Your copy should hold only the lines from the one with "Click the Download to RAM icon" to the one with "Instruction: Open the Apps settings tab", both included, each exactly as it stands below, with no pictures.

:: Input material ::
● ● ●

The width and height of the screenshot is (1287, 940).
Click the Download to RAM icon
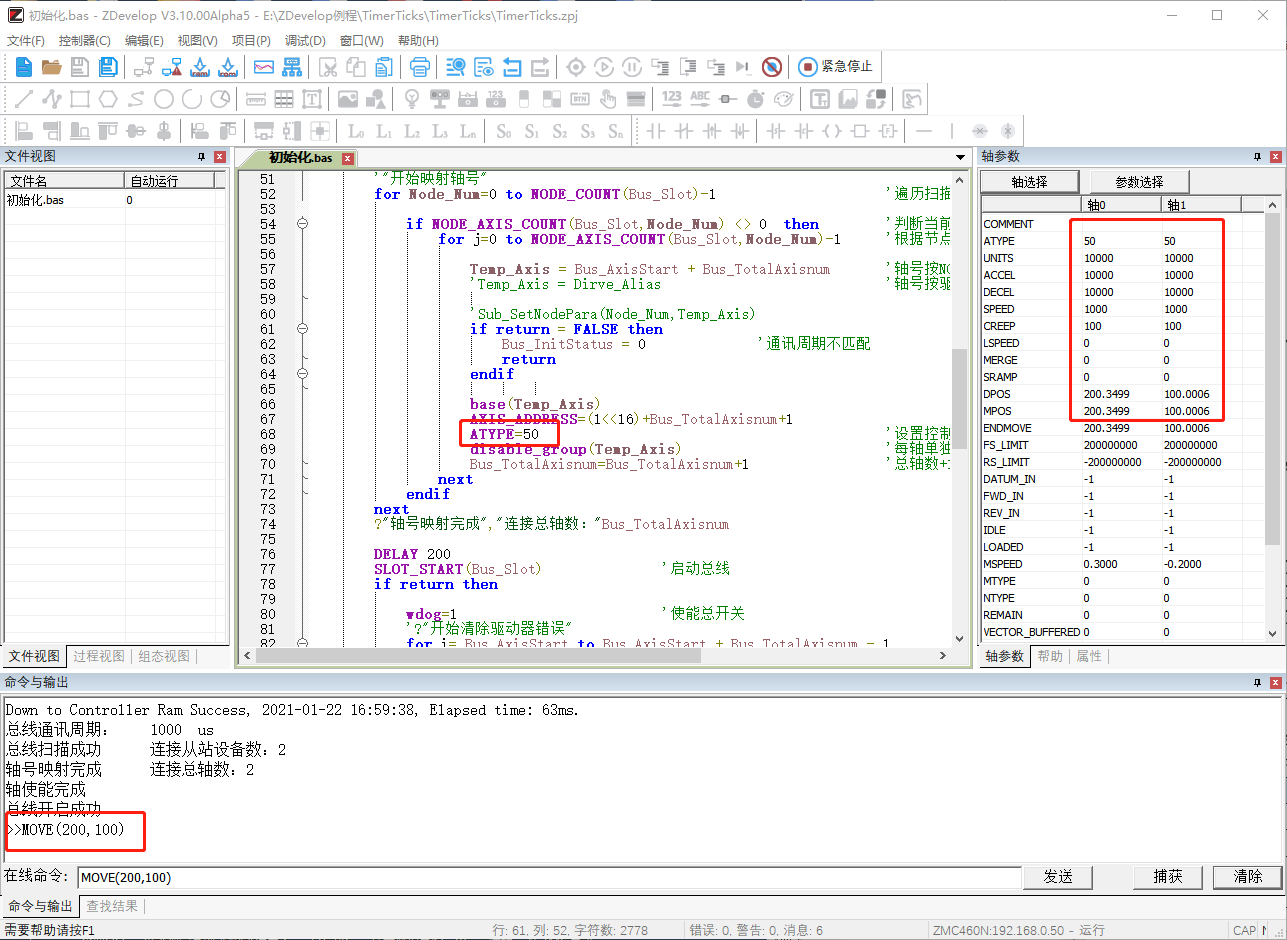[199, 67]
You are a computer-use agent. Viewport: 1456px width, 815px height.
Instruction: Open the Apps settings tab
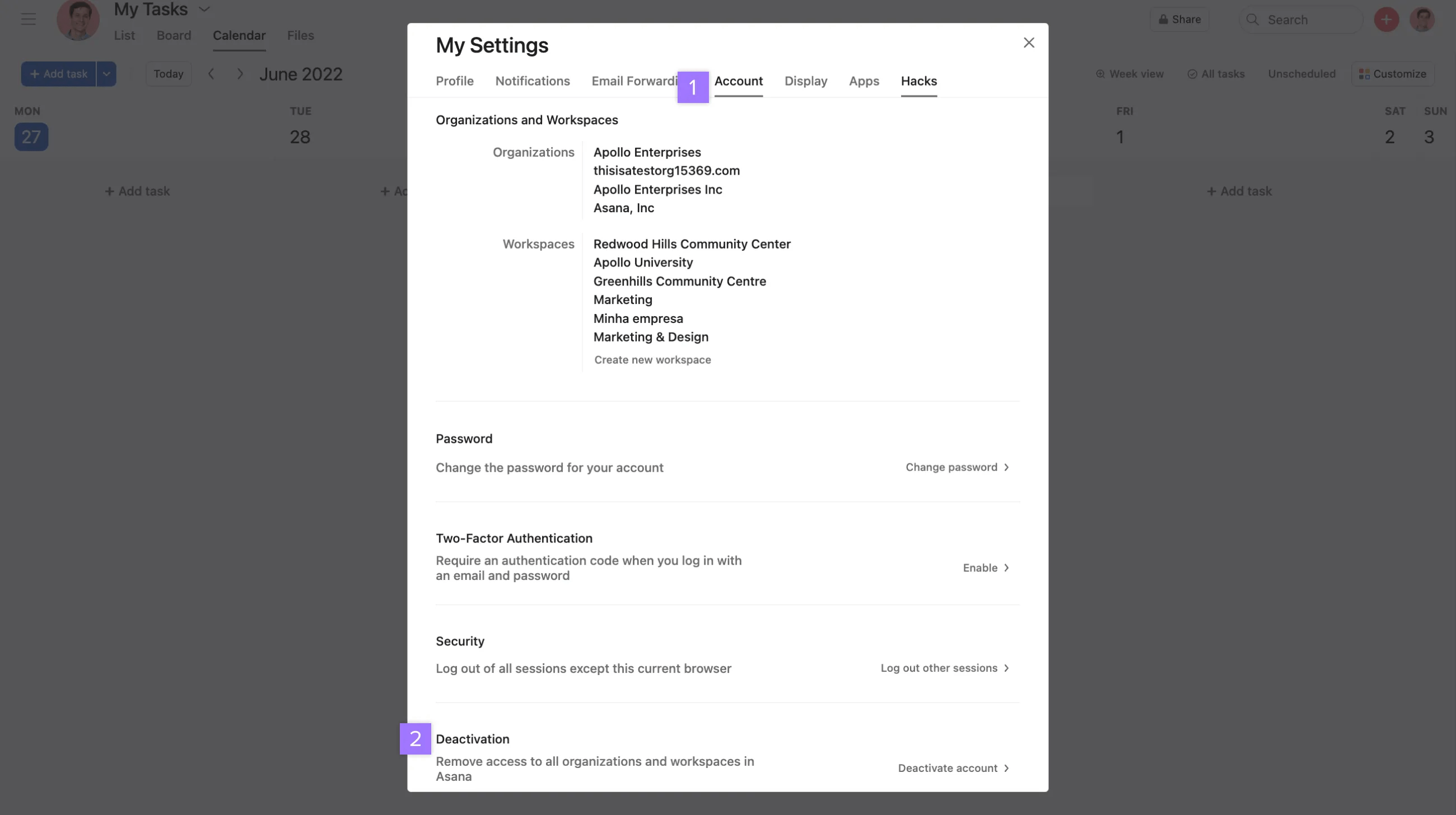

● ● ●

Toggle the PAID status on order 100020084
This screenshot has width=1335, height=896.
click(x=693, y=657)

● ● ●

:: Result ::
Click the Download to RAM icon
[199, 67]
You are a computer-use agent. Viewport: 1456px width, 815px height.
Instruction: Open the Apps settings tab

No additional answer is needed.